Atau sekadar menikmati udara petang di kota yang bersih, nyaman dan tertata rapi. Seperti kota-kota di Eropa, salah satu pusat pemerintahan Hindia Belanda di Sumatera Timur ini ajeg saja dari tahun ke tahun; praktis tak banyak yang berubah di sana sampai hari ini. Keklasikannya aku suka.
Ikon
Aku dan suamiku, P Hasudungan Sirait, pengopi serius. Kami menyukai kopi dalam negeri macam Ulee Kareng, Sidikkalang, Lintong, Gayo, atau Toraja. Menikmatinya di kedai kota asal merupakan sensasi yang tak terpermanai, menurut kami. Kesempatan seperti itu selalu kami damba.
Lain lubuk lain ikannya. Kedai kopi ‘sungguhan’ pun begitu. Racikan dan atmosfir yang satu tak sama dengan yang lain. Yang terakhir ini mencakup karakter pengunjung tetapnya serta lagak laku mereka saat menikmati minuman-cemilan, serta waktu bercengkerama di sana. Kopi Sedap pun tak terkecuali. Kami menilai yang satu ini sungguh istimewa. Atmosfir klasik mencuat di Kopi Sedap. Waktu laksana bergeming di sana.
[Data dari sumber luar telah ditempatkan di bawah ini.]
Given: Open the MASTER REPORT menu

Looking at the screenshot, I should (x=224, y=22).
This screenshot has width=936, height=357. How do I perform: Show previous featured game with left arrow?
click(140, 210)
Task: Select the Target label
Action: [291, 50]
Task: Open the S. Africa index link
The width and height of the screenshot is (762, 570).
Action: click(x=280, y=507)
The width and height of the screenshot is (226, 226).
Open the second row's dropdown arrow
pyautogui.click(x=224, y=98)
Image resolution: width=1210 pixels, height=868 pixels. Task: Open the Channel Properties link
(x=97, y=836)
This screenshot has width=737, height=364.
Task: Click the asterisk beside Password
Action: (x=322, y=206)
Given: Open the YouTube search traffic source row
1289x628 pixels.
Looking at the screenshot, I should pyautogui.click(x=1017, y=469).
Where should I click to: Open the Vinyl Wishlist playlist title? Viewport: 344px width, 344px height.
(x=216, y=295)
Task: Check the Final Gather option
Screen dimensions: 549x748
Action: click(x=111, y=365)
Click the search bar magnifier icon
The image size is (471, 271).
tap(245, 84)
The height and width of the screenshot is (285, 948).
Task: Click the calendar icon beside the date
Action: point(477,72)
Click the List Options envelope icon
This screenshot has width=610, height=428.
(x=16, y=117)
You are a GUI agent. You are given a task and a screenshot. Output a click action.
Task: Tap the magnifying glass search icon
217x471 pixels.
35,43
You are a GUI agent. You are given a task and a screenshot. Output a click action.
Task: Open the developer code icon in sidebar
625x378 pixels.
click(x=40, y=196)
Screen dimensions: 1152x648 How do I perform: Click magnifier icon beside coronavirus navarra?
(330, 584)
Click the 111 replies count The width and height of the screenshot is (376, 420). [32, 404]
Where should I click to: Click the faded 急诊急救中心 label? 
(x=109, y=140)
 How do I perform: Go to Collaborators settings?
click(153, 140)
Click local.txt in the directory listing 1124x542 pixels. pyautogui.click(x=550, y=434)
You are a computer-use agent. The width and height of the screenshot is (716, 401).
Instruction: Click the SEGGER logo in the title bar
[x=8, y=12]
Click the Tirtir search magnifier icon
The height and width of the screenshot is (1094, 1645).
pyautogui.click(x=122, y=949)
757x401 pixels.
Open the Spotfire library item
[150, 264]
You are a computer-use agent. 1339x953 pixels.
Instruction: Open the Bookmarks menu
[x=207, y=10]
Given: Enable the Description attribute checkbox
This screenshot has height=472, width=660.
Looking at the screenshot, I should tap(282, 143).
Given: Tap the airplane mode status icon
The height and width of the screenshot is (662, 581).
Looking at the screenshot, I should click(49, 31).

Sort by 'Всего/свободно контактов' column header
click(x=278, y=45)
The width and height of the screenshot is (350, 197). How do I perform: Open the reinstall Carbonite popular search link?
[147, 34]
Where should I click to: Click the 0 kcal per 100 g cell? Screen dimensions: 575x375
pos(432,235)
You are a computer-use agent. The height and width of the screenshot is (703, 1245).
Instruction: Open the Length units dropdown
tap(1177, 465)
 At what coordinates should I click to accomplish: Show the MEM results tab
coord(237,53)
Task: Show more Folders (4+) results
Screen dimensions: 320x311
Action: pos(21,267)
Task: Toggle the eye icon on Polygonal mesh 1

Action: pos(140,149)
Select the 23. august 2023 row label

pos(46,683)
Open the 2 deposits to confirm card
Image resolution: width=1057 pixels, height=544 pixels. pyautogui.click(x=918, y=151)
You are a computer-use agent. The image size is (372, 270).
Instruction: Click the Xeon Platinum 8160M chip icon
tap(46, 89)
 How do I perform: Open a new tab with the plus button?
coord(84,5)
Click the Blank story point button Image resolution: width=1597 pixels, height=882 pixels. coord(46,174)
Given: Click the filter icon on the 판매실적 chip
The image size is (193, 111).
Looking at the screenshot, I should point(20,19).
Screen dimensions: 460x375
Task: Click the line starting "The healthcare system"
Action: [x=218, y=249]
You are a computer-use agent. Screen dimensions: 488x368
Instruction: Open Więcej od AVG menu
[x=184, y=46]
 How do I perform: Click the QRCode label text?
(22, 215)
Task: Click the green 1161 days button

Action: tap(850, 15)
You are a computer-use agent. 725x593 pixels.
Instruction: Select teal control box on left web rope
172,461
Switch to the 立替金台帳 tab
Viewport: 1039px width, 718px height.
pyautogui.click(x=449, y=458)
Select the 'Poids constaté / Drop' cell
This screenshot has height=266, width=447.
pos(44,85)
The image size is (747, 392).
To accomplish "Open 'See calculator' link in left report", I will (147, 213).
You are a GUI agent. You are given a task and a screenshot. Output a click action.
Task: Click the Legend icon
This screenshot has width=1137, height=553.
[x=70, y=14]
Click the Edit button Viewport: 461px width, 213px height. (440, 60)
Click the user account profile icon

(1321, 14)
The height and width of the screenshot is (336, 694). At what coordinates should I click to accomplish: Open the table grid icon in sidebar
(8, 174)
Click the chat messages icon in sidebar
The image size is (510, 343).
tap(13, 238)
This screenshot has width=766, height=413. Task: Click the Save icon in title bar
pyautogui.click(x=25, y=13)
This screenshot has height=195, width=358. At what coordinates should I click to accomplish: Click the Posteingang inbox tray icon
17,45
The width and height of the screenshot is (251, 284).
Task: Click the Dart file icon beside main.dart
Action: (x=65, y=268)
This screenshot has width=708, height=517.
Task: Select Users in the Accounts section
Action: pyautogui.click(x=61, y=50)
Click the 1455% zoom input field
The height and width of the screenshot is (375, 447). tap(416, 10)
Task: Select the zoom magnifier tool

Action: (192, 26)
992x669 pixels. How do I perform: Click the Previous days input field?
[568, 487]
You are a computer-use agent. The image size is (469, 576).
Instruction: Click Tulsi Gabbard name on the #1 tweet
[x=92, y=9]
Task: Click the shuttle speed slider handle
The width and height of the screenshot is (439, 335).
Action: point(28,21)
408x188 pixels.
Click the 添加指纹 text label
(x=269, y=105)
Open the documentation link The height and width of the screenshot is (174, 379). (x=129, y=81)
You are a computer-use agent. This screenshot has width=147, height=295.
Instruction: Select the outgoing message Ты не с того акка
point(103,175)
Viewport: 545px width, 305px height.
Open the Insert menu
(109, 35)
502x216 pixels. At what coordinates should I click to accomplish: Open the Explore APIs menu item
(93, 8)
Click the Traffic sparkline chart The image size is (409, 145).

Menurut literatur yang aku baca, kedai Go Muk yang menyajikan kopi jenis robusta ini sudah ada sejak 1939. Cabangnya tak pernah ada sampai sekarang pun. Berada di deretan rumah-toko lama di jantung kota Siantar, bangunannya berikut interiornya hingga hari ini masih seperti yang doeloe.
Perabotnya pun setali tiga uang. Kesan serba antik kian dicuatkan oleh gelas kopi berikut tatakannya. Agak kecil tapi tebal, perangkat minum ini berbahankan keramik Tiongkok. Hijau motifnya. Gompal yang ada sana-sini menjadi penegas keuzurannya.
Bila baru disajikan, cairan panas yang ngebul tersebut meluber dan agak menggenang di tatakan. Aku suka kopi hitamnya. Tapi kopi susunya pun sedap betul sehingga menjadi favoritku. Ada yang mengatakan kenikmatan rasa kopi di sini dipengaruhi juga oleh kesepuhan wadah porselin Cina itu. Kupikir bisa jadi….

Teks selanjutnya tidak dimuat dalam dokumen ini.